What I find particularly striking about this whole discussion is how much it reveals about the huge importance of social dynamics in the sciences.

It took you, a very smart and highly educated person, quite a long time to dig through these papers and even then you are highly reliant on the arguments and opinions about this area willing to be circulated in public.

I'm guessing you do have a pretty good picture of the state of the research but it wouldn't take much to shift the plaque hypothesis from disfavored but talked about to too embarrassing to mention in academic circles (eg the way geologists refused to consider a huge flood as the cause of the badlands as it felt too much like discredited biblical based geology) and you would have been unable to gather much supporting evidence.

And beyond this my sense is that a huge amount of the knowledge in a field is never exposed in published articles but merely conveyed by a sense amoung those who do the experiments of what does and doesn't seem to work.
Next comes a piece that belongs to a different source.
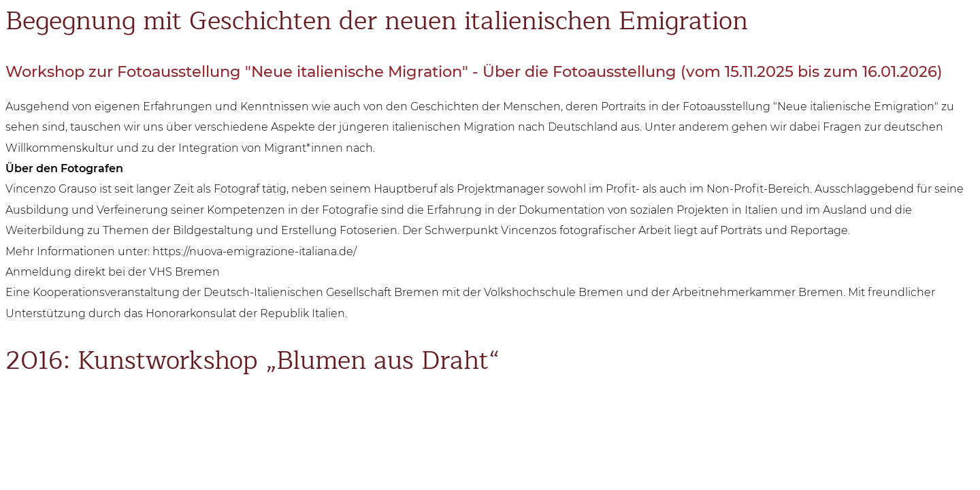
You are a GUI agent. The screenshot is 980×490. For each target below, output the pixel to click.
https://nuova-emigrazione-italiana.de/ (255, 251)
So we really are, probably unavoidably, extremely reliant on the social dynamics of experts in the field.

And no doubt this is why even sophisticated investors like drug companies and VCs find it unprofitable to fund many outsider ideas. I mean funding a view that's seen as less likely but still serious is one thing but the second you fall off that cliff it becomes almost impossible for anyone who isn't directly involved in the field to tell the difference between something that's a 1 in 100 chance of being true and 1 in a million.